That the same man, decades later, would call for organized participation in the
colonial army appeared not only inconsistent but opportunistic.
Furthermore,
Sudhakar critiques Savarkar’s theory of Hindutva as the foundation of a
political ideology that substituted cultural and territorial nationalism for
spiritual pluralism. He draws attention to how Savarkar’s definition of a Hindu;
as someone who regards India as both Pitrubhumi (fatherland) and Punyabhumi
(holy land); effectively excluded Indian Muslims and Christians from the
national fold. Sudhakar sees this as the beginning of a narrow, exclusionary
nationalism that runs counter to the secular, inclusive nationalism envisioned
by Gandhi, Nehru, and Maulana Azad.
In
Sudhakar’s view, Savarkar’s legacy must be judged not only by his early
sacrifices—such as his incarceration in the Cellular Jail—but also by his
political choices thereafter. The fact that Savarkar submitted multiple mercy
petitions to the British, agreed to abstain from political activity, and later
aligned with communal political formations, raises serious ethical questions.

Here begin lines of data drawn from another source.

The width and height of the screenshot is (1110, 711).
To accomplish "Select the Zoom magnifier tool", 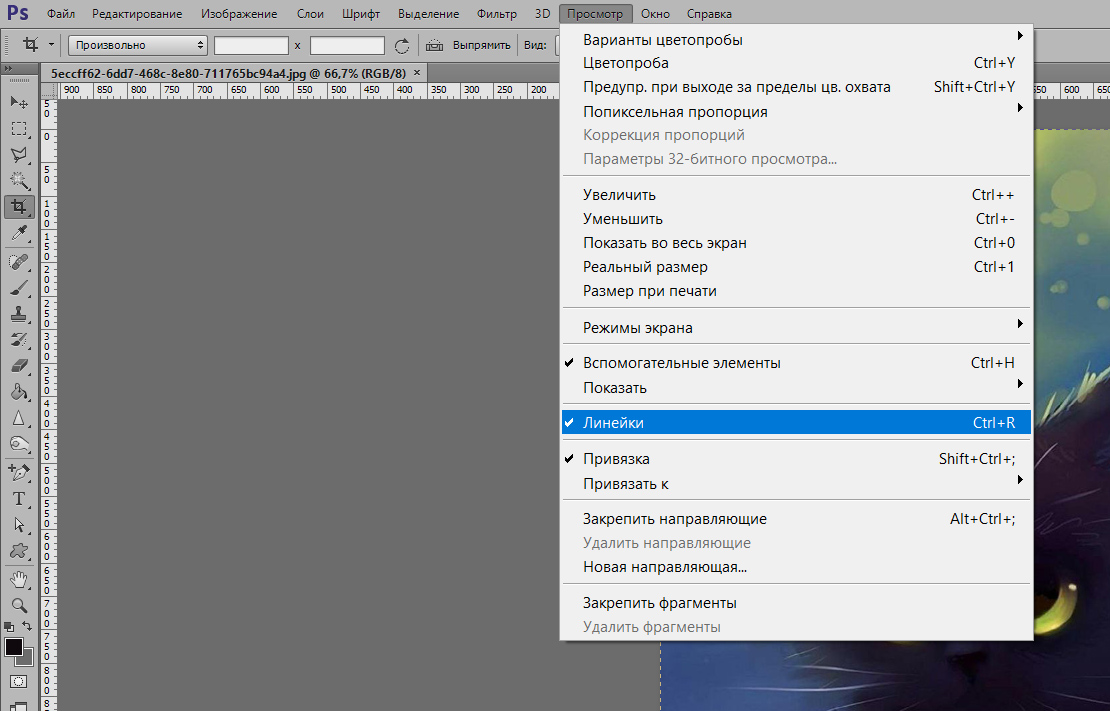I will [19, 605].
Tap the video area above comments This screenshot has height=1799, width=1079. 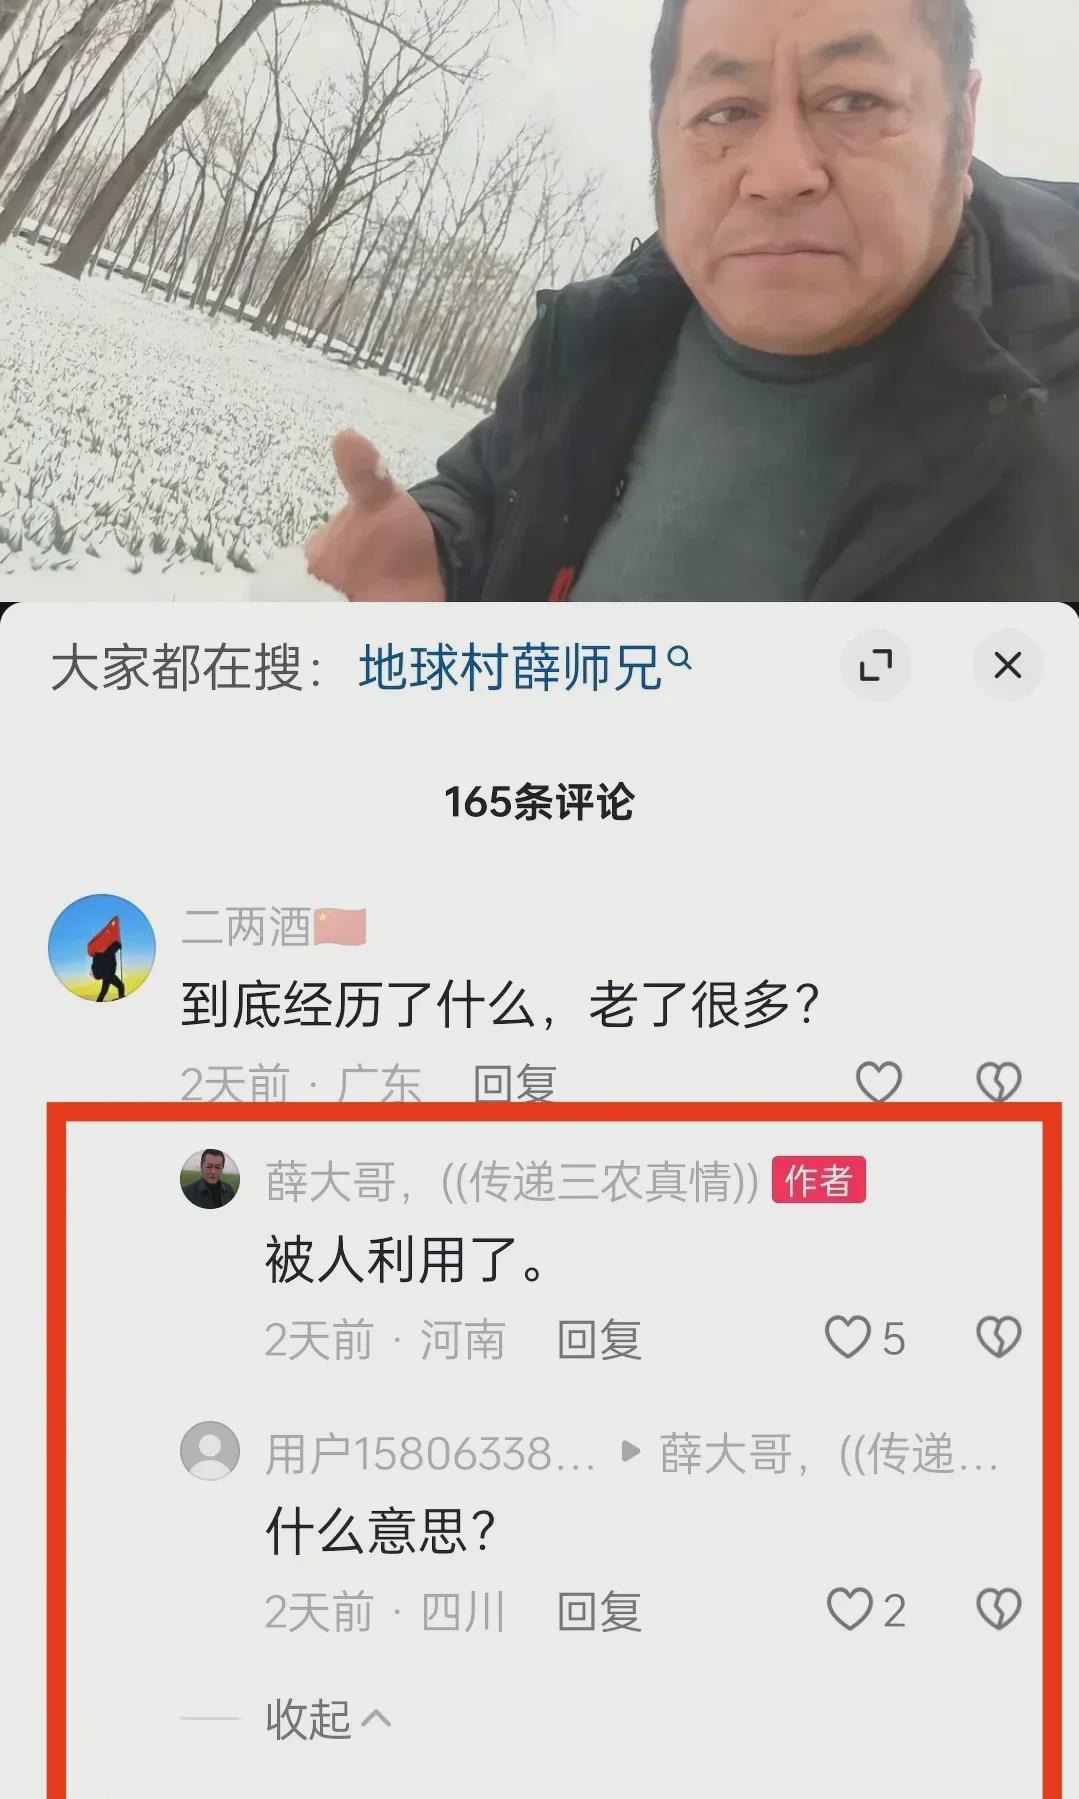pyautogui.click(x=539, y=300)
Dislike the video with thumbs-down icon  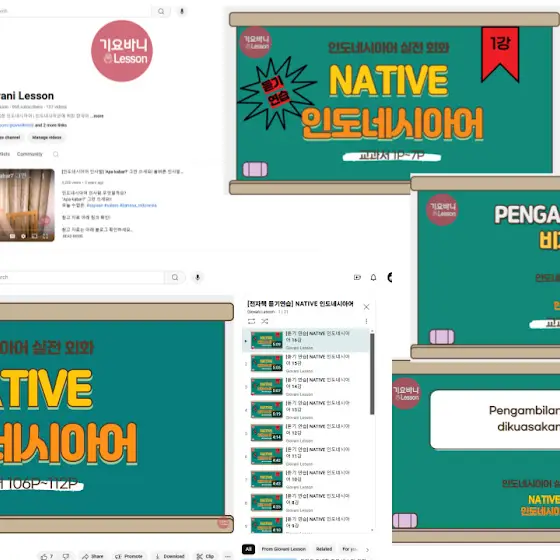[66, 556]
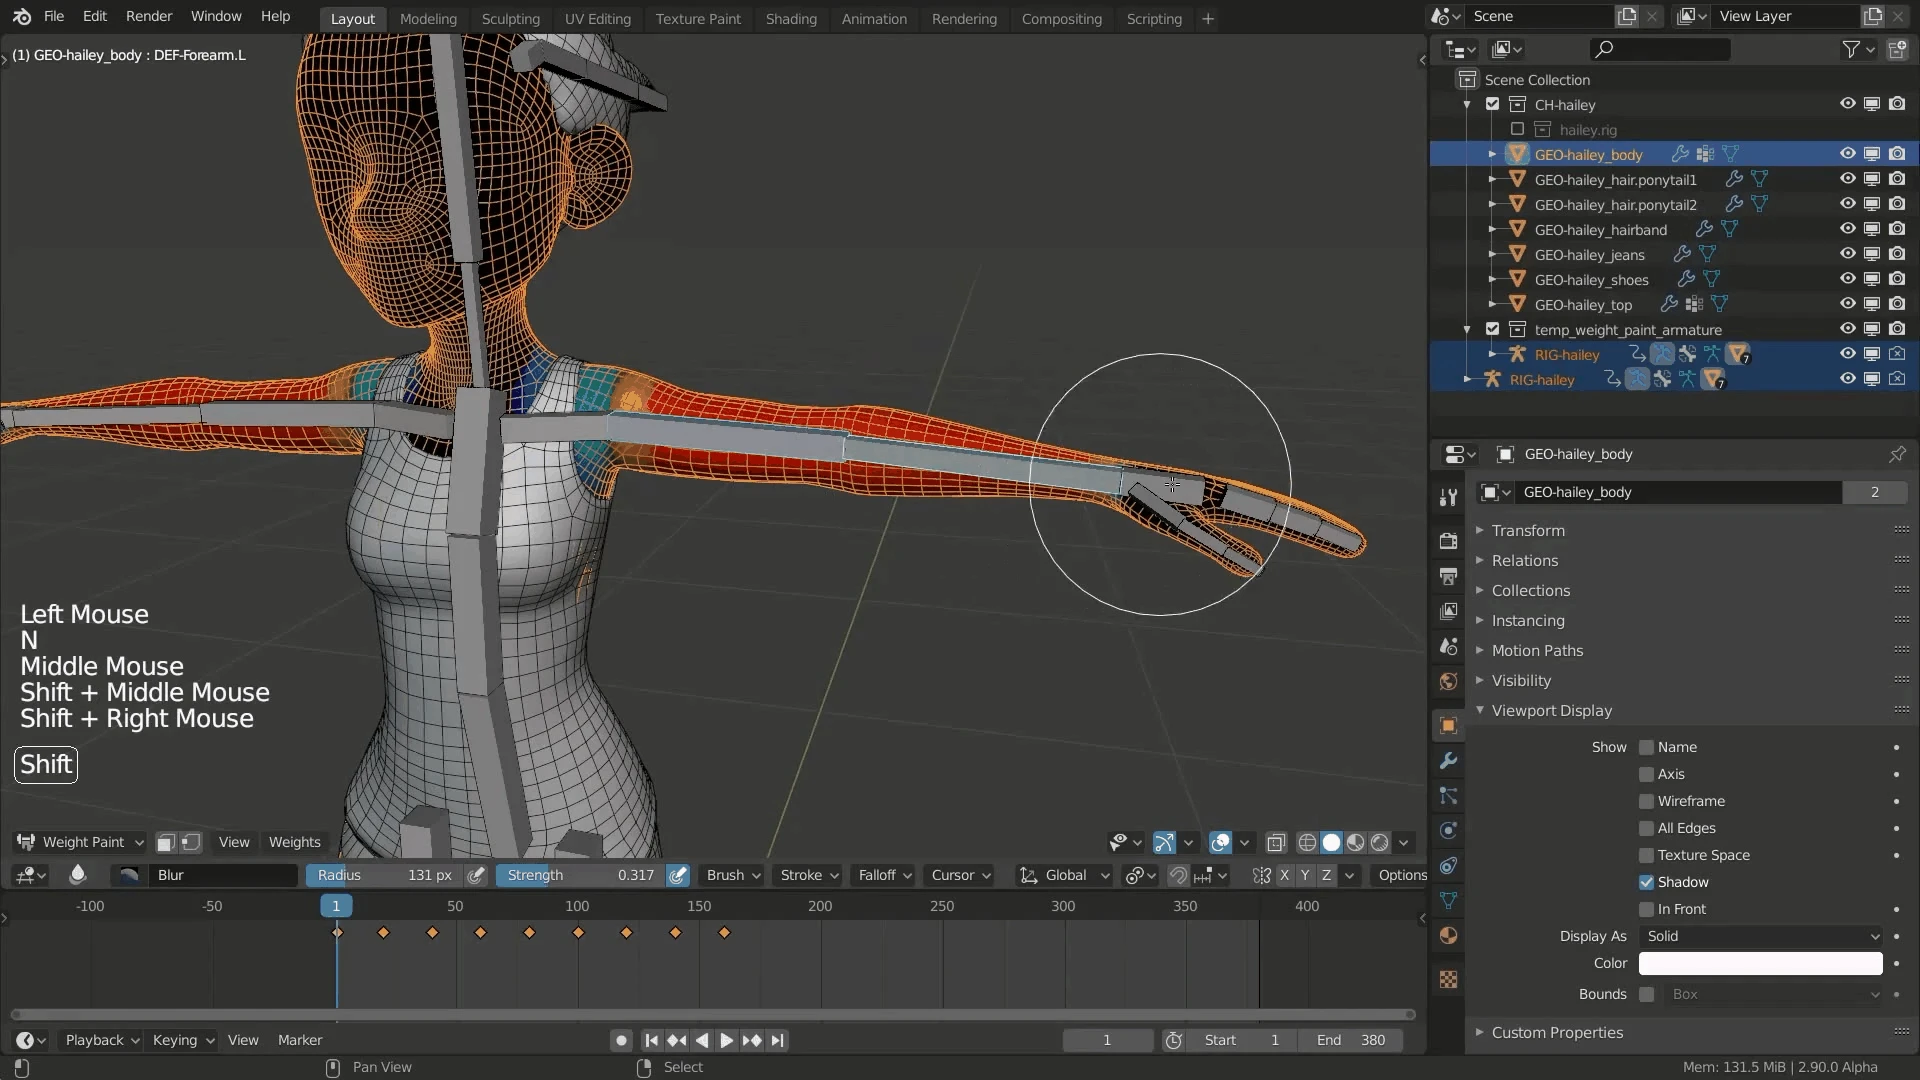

For Sudhakar, this duality disqualifies Savarkar from being venerated as an
unequivocal hero of Indian independence.
Rather
than dismissing Savarkar entirely, Sudhakar presents him as a tragic and
contradictory figure—brilliant, brave, yet fatally compromised by sectarianism
and strategic miscalculations. His critique is not rooted in personal animus
but in an attempt to foreground the ideological fissures within India’s freedom
movement and their continuing impact on post-independence political discourse.
Tushar
Gandhi on Savarkar: A Legacy of Compromise and Communalism
Tushar
Gandhi, the great-grandson of Mahatma Gandhi and a vocal public intellectual,
has been a consistent critic of the contemporary glorification of Vinayak
Damodar Savarkar. Through his speeches, writings, and interviews, Tushar Gandhi
challenges not just Savarkar’s actions but also the ideological framework he
championed—Hindutva. His critique is grounded in moral reasoning,
historical scrutiny, and a commitment to secular nationalism, which he believes
was undermined by Savarkar’s political vision and conduct.
Tushar
Gandhi often begins by acknowledging Savarkar’s early contributions as a
revolutionary, particularly his involvement in organizing resistance against
British rule and his incarceration in the Cellular Jail. However, Gandhi
juxtaposes this early heroism with what he describes as Savarkar’s
ideological betrayal of the freedom struggle. One of his central criticisms
concerns Savarkar’s mercy petitions to the British during his
imprisonment. Tushar argues that repeatedly begging for clemency and pledging
loyalty to the British Crown fundamentally contradicts the revolutionary ideal
of self-sacrifice and non-cooperation, which was epitomized by leaders like
Bhagat Singh and Mahatma Gandhi.
In
public discussions, Tushar Gandhi has frequently cited the Quit India
Movement of 1942 to highlight a moral and political divergence. While the
Indian National Congress, under Mahatma Gandhi’s leadership, launched a mass
civil disobedience movement demanding immediate British withdrawal, Savarkar
and the Hindu Mahasabha actively opposed the movement. In fact, Savarkar
encouraged Hindus to remain loyal to the British and to join the British Indian
Army. For Tushar Gandhi, this represents not pragmatic nationalism but
strategic betrayal, especially when millions of Indians were being
imprisoned, tortured, or killed for defying colonial authority.
Another
major theme in Tushar Gandhi’s critique is Savarkar’s communal ideology.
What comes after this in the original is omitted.